*EXERCISE DATA:*
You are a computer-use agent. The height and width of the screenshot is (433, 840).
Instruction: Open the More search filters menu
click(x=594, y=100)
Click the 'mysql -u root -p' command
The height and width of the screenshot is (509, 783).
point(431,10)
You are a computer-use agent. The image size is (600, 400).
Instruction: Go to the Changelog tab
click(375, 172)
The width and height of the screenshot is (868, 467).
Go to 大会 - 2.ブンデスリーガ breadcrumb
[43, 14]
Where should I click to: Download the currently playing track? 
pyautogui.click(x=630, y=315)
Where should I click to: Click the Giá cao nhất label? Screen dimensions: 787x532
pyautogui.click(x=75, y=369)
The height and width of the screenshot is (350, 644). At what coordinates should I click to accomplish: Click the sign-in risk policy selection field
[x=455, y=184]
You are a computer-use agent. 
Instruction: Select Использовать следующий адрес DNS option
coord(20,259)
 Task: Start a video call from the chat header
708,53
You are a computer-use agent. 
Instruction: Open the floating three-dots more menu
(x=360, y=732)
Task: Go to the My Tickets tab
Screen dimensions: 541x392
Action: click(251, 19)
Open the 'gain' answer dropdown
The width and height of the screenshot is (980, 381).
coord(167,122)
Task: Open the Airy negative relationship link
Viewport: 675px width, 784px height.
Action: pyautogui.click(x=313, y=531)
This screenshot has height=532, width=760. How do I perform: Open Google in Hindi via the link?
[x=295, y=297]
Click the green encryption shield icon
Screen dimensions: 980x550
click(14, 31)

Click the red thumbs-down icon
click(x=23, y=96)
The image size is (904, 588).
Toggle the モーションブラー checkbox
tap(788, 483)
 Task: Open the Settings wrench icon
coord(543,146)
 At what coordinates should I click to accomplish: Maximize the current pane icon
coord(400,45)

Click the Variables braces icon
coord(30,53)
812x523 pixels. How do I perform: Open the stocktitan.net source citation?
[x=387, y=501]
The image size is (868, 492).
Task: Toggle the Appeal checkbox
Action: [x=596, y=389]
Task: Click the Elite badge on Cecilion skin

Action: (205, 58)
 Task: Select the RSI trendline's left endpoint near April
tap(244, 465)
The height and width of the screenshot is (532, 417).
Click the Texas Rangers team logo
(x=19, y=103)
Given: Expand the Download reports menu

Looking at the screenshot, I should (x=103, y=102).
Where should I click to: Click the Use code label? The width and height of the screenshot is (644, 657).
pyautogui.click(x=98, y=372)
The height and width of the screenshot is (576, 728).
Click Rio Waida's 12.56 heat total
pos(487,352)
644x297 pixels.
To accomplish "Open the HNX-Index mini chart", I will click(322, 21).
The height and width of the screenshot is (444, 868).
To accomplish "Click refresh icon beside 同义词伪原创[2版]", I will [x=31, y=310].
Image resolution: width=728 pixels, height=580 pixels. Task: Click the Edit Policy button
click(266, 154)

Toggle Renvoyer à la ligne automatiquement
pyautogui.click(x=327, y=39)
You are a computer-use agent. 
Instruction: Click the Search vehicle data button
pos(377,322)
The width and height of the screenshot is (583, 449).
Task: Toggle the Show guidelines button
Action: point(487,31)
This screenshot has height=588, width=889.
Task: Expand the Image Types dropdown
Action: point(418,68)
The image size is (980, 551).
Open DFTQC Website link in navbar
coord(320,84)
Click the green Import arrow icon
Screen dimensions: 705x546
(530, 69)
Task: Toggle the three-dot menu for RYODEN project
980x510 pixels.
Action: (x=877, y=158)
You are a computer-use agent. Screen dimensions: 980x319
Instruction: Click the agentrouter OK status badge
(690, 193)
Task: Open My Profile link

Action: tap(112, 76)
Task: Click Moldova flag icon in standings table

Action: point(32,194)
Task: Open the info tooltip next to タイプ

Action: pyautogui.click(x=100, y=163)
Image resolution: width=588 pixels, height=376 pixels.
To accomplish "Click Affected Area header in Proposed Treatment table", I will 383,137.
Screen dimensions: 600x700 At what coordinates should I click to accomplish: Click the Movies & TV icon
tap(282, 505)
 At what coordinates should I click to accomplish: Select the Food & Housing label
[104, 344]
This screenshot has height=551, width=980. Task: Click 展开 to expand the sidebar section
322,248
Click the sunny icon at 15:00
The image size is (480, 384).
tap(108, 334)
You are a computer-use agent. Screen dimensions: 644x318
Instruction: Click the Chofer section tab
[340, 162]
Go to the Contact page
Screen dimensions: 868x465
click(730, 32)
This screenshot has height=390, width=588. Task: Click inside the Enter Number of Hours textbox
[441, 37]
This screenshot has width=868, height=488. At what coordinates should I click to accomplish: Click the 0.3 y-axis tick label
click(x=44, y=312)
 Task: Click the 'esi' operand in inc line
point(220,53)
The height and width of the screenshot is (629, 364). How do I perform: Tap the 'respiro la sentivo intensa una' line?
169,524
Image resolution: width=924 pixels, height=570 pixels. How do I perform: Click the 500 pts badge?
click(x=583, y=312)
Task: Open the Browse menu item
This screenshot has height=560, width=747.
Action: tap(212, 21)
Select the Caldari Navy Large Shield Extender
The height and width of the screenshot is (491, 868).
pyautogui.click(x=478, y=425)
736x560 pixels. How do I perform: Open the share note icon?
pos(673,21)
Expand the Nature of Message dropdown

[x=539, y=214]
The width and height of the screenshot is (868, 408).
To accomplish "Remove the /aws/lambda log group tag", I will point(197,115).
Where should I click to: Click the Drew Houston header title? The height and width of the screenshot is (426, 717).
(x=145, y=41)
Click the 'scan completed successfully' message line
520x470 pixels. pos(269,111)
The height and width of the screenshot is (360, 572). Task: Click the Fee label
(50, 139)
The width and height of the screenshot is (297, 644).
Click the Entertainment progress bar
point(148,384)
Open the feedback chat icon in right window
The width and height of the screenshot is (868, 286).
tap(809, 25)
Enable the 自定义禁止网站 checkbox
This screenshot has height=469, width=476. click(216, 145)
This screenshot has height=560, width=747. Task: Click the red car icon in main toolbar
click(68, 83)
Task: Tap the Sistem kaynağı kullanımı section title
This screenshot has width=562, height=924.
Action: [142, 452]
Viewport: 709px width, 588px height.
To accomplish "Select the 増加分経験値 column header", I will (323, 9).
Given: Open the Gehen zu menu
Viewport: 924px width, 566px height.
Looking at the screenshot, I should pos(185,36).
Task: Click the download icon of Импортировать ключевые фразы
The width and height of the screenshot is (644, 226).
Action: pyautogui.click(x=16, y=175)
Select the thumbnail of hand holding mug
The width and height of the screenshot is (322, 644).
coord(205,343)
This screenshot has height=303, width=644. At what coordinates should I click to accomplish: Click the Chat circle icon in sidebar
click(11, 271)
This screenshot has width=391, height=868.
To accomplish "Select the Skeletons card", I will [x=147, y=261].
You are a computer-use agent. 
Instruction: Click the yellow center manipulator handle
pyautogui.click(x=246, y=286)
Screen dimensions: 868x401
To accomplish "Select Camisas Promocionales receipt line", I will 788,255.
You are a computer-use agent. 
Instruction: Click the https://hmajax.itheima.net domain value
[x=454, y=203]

*ABOUT THIS EXERCISE:*
Above are the records. Copy every line in them holding "will".

*ANSWER TO THIS PROBLEM:*
To accomplish "Open the HNX-Index mini chart", I will click(322, 21).
To accomplish "Click refresh icon beside 同义词伪原创[2版]", I will [x=31, y=310].
To accomplish "Click Affected Area header in Proposed Treatment table", I will 383,137.
To accomplish "Remove the /aws/lambda log group tag", I will point(197,115).
To accomplish "Select the 増加分経験値 column header", I will (323, 9).
To accomplish "Select the Skeletons card", I will [x=147, y=261].
To accomplish "Select Camisas Promocionales receipt line", I will 788,255.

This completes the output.